INPUT START

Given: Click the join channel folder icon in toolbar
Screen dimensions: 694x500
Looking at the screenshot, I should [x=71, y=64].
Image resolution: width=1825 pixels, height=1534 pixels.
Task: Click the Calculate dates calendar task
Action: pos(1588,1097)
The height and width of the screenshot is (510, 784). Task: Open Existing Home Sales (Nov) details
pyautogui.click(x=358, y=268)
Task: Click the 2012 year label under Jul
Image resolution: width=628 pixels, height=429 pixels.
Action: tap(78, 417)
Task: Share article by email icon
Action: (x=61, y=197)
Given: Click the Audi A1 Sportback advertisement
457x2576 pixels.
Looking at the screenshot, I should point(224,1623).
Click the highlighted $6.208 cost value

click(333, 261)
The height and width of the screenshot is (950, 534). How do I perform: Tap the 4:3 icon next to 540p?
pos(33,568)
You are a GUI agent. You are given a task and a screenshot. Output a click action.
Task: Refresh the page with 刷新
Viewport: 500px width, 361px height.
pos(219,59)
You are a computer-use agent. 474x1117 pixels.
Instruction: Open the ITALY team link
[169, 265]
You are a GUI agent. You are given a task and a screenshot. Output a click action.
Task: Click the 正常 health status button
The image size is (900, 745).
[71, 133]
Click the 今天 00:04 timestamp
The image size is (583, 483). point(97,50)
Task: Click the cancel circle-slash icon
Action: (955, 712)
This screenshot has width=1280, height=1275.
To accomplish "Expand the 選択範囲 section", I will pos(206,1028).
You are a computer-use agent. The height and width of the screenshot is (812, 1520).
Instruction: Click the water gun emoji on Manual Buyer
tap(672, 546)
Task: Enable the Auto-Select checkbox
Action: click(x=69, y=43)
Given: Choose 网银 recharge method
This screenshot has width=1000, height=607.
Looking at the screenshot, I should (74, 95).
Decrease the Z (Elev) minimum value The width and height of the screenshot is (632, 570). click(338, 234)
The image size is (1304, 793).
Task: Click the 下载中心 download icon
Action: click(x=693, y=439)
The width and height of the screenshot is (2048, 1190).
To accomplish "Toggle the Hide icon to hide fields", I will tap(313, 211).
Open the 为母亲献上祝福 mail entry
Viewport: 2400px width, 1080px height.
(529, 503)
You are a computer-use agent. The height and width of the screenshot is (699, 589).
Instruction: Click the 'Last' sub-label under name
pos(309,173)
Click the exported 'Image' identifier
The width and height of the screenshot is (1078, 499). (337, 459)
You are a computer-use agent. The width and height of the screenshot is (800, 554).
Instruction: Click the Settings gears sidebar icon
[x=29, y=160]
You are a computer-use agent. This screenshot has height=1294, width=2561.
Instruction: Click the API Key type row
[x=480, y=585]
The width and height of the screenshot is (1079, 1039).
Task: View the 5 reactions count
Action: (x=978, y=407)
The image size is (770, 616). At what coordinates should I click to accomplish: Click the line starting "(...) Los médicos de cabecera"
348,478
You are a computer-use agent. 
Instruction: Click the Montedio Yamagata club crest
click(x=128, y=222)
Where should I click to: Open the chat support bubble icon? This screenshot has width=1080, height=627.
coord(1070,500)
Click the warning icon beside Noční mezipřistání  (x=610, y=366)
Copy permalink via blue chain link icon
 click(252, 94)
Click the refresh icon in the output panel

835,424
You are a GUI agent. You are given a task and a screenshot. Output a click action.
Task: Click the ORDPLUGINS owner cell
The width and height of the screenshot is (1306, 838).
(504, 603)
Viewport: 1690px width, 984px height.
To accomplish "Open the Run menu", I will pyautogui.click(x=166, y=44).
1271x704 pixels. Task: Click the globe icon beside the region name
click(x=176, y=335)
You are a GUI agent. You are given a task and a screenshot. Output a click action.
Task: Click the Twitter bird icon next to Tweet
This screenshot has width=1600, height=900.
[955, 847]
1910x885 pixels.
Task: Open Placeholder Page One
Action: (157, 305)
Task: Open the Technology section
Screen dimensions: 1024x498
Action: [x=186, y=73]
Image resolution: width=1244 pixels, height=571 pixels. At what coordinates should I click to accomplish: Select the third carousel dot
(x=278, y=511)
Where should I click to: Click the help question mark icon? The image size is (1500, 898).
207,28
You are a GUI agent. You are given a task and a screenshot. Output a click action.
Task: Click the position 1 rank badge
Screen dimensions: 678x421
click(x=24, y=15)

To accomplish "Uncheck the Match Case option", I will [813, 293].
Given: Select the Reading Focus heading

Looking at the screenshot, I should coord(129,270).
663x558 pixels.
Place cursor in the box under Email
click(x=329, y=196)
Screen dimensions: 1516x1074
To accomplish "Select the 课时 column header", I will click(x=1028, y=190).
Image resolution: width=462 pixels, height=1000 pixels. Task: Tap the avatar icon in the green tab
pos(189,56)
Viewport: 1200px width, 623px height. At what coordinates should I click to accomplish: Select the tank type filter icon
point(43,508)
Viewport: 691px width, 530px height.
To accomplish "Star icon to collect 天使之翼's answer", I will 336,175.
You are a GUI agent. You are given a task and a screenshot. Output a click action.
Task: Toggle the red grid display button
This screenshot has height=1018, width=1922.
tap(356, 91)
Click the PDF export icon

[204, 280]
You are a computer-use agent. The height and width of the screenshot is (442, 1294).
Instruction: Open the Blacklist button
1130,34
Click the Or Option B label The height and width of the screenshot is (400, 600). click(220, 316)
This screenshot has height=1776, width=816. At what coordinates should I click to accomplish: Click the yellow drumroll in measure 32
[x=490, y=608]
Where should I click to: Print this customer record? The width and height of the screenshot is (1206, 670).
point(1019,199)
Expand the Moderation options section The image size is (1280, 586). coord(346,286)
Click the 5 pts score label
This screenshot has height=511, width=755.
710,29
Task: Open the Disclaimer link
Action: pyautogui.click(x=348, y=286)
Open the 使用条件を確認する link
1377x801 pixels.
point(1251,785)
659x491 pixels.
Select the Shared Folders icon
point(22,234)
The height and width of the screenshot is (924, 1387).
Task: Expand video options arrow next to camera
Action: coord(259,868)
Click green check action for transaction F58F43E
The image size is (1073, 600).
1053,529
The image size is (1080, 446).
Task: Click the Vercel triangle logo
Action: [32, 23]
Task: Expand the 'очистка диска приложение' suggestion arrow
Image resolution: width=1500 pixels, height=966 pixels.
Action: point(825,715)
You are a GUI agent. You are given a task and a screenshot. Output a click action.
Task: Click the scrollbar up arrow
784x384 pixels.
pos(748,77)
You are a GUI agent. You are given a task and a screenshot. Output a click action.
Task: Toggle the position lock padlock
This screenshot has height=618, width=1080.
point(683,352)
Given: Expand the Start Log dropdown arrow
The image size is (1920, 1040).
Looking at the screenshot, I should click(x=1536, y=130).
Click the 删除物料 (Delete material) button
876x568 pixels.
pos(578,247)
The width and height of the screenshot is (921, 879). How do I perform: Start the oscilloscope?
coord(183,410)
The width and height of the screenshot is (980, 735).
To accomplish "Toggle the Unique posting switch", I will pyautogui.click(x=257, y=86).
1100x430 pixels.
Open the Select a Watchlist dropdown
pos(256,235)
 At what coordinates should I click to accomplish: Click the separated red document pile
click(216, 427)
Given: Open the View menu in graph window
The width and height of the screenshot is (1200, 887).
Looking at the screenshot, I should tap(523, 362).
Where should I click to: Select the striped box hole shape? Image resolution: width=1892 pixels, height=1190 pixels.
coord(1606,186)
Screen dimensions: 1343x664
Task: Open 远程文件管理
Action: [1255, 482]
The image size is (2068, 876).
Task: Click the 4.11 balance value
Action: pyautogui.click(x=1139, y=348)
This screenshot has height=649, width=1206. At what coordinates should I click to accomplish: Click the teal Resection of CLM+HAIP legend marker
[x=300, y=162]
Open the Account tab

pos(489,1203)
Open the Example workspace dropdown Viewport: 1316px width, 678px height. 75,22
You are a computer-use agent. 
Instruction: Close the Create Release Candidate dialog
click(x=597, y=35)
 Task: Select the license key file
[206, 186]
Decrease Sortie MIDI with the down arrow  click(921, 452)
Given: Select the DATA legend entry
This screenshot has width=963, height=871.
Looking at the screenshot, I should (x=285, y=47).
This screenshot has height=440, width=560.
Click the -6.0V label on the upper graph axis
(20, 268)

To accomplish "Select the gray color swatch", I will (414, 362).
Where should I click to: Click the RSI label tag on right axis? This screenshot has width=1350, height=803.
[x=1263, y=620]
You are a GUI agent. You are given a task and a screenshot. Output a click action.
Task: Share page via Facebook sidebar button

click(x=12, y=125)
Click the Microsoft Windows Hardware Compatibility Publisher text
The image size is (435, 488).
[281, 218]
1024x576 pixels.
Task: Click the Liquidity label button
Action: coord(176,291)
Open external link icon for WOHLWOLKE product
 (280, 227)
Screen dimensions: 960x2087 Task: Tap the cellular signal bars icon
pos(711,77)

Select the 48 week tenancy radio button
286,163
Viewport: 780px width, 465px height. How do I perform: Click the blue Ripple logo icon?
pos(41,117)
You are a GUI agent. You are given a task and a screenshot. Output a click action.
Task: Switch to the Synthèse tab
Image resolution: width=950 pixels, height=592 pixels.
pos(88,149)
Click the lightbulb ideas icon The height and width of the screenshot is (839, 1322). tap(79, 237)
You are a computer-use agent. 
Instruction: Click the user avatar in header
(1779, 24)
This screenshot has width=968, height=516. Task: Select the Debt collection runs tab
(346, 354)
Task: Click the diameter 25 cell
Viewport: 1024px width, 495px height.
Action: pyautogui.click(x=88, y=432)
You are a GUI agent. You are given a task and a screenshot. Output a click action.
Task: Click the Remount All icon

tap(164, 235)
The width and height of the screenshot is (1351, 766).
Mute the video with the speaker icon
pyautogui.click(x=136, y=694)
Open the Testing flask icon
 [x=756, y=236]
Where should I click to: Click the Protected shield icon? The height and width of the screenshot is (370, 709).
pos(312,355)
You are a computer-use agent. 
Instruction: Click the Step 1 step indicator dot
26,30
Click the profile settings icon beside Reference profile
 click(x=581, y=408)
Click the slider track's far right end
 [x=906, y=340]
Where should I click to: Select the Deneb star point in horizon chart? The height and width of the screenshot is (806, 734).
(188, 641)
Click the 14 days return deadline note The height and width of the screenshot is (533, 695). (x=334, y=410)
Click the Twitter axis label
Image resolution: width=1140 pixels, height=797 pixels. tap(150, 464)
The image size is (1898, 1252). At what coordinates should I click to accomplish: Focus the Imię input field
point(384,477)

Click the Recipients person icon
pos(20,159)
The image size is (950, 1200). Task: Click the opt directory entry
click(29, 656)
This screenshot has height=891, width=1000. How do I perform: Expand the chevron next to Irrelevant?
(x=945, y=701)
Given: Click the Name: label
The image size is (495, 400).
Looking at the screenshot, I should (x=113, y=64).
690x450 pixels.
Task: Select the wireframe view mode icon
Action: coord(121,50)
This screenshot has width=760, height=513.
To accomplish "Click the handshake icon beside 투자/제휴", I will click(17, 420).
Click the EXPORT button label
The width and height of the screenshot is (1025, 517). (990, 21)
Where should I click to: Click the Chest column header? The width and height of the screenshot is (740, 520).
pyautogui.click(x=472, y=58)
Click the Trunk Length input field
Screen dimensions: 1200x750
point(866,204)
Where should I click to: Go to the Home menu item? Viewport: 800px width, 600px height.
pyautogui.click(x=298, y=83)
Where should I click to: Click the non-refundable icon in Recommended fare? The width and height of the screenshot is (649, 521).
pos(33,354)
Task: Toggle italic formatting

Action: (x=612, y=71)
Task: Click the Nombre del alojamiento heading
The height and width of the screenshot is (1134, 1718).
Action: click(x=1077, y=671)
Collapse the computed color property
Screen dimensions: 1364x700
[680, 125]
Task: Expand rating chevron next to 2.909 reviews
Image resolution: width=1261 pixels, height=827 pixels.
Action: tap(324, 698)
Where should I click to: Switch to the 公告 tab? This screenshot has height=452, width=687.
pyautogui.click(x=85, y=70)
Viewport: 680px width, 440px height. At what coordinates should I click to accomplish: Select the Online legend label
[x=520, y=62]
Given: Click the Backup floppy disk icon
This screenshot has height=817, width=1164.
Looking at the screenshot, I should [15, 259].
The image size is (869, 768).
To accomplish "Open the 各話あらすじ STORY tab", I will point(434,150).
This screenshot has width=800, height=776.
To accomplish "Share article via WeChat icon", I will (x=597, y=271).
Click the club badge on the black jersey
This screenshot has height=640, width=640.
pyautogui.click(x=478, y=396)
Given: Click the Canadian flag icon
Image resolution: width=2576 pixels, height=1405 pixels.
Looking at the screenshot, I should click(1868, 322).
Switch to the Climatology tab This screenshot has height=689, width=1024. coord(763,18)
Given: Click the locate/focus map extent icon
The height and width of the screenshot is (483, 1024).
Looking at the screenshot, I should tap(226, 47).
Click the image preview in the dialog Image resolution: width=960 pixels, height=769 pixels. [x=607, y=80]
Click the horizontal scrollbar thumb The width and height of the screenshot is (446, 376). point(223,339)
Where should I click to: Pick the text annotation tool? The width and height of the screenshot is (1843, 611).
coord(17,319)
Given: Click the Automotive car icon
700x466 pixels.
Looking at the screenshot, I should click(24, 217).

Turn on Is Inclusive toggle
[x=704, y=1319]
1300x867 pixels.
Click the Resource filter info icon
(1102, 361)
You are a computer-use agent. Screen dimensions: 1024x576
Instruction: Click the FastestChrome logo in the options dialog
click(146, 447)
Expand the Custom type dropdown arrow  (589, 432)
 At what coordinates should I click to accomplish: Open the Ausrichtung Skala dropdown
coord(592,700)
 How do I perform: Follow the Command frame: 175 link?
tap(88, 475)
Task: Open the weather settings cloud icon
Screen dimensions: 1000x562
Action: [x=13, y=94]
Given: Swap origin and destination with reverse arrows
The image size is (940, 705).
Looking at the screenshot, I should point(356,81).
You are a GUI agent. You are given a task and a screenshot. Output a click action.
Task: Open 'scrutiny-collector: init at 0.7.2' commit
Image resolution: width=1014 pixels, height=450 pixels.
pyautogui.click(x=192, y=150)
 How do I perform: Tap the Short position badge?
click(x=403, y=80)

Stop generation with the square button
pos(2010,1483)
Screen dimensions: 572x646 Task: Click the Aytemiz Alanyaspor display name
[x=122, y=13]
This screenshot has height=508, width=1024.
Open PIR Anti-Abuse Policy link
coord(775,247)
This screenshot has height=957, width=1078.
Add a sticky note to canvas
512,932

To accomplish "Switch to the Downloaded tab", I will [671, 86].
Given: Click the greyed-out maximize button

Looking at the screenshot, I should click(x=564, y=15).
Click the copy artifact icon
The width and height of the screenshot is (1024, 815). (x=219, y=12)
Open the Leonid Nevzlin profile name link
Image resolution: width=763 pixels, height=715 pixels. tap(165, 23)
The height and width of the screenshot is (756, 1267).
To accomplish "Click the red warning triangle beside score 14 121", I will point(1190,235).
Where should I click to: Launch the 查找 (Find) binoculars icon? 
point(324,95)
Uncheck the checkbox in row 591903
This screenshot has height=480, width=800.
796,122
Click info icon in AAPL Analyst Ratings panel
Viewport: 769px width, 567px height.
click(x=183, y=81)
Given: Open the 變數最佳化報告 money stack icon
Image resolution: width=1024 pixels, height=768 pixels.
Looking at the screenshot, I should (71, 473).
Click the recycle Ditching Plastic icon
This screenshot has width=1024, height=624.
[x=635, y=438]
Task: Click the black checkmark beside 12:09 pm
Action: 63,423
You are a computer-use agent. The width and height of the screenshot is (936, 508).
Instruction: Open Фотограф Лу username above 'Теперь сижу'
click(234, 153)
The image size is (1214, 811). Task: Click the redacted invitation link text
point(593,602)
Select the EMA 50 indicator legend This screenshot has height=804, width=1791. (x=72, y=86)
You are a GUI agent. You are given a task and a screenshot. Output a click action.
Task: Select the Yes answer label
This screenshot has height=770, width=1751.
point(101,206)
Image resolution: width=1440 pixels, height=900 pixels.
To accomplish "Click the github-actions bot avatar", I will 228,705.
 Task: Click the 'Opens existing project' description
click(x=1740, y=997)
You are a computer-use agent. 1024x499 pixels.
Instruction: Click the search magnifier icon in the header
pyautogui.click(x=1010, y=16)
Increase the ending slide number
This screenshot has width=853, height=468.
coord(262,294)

INPUT END

DIRECTIONS FOR THIS TASK: Look through the entries and copy every line in which the string "scrollbar" appears.

RESULT BELOW:
Task: Click the scrollbar up arrow
Click the horizontal scrollbar thumb The width and height of the screenshot is (446, 376). point(223,339)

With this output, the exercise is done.